Trabalhar em um bloco de anotações permite que você experimente interativamente e itere rapidamente. Para tornar essa experimentação significativa, você precisa acompanhar o que tenta. Sem acompanhamento, é fácil perder de vista qual configuração produziu o resultado.

O MLflow é uma biblioteca de software livre para acompanhar e gerenciar seus experimentos de machine learning. Em particular, o MLflow Tracking é um componente do MLflow que registra tudo sobre o modelo que você está treinando, como parâmetros, métricas e artefatos. Isso significa que você pode comparar as execuções do notebook diretamente com os modelos treinados pelo AutoML, tudo em um só lugar.

Para usar o MLflow em notebooks no workspace do Azure Machine Learning, você precisa instalar as bibliotecas necessárias e definir o Azure Machine Learning como o repositório de acompanhamento.

Configurar o MLflow em notebooks

Você pode criar e editar notebooks no Azure Machine Learning ou em um dispositivo local.

Usar notebooks do Azure Machine Learning

No workspace do Azure Machine Learning, você pode criar notebooks e conectar os notebooks a uma instância de computação gerenciada do Azure Machine Learning.

Quando você estiver executando um notebook em uma instância de computação, o MLflow já está configurado e pronto para ser usado.

Para verificar se os pacotes necessários estão instalados, você pode executar o seguinte código:

pip show mlflow
pip show azureml-mlflow

O mlflow pacote é a biblioteca de software livre. O azureml-mlflow pacote contém o código de integração do Azure Machine Learning com o MLflow.

Usar o MLflow em um dispositivo local

Quando você prefere trabalhar em notebooks em um dispositivo local, também pode usar o MLflow. Você precisa configurar o MLflow concluindo as seguintes etapas:

  1. Instale os pacotes mlflow e azureml-mlflow.

    pip install mlflow
    pip install azureml-mlflow
    
  2. Navegue até o estúdio do Azure Machine Learning.
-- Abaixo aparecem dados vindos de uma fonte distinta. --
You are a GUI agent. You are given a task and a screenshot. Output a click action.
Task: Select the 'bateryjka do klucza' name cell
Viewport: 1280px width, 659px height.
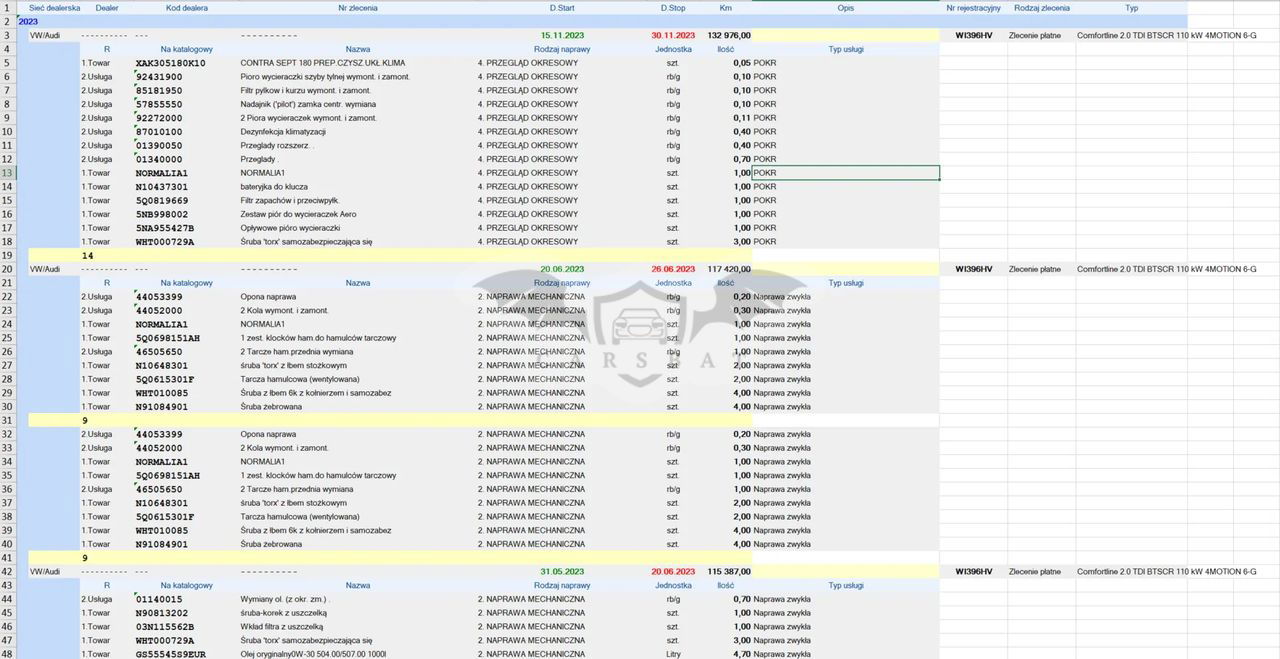pos(273,187)
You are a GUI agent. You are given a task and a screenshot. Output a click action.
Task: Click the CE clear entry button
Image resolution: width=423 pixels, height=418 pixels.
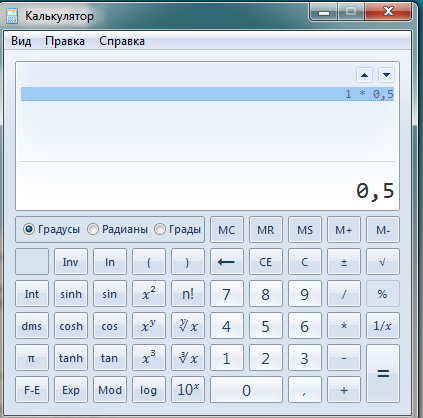pyautogui.click(x=266, y=262)
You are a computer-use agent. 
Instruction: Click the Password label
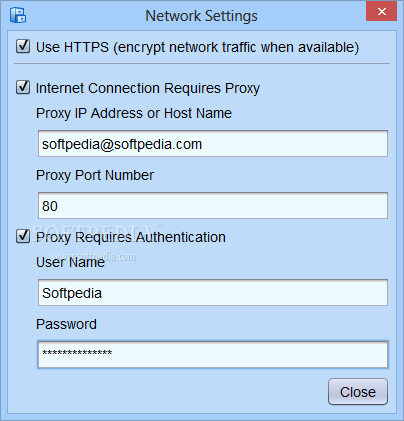66,324
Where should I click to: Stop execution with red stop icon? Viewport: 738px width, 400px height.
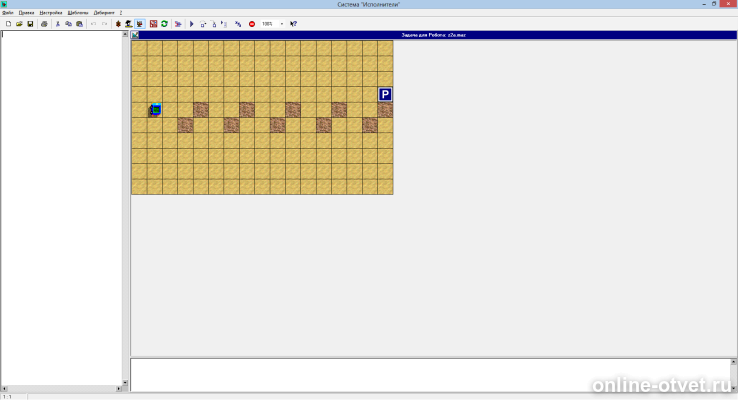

  3. Selecione o nome do workspace no qual você está trabalhando no canto superior direito do estúdio.

  4. Selecione Exibir todas as propriedades no portal do Azure. Uma nova guia é aberta para levá-lo ao serviço do Azure Machine Learning no portal do Azure.

  5. Copie o valor do URI de acompanhamento do MLflow.

Captura de tela da página de visão geral no portal do Azure mostrando o URI de acompanhamento do MLflow.

  1. Use o código a seguir no notebook local para configurar o MLflow para apontar para o workspace do Azure Machine Learning e defini-lo como o URI de acompanhamento do workspace.

    mlflow.set_tracking_uri = "MLFLOW-TRACKING-URI"
    

Dica

Saiba mais sobre abordagens alternativas para configurar o ambiente de acompanhamento ao trabalhar em um dispositivo local. Por exemplo, você também pode usar o SDK do Azure Machine Learning v2 para Python, juntamente com o arquivo de configuração do workspace, para definir o URI de acompanhamento.

Quando você configurou o MLflow para acompanhar os resultados do modelo e armazená-lo em seu workspace do Azure Machine Learning, você estará pronto para experimentar em um notebook.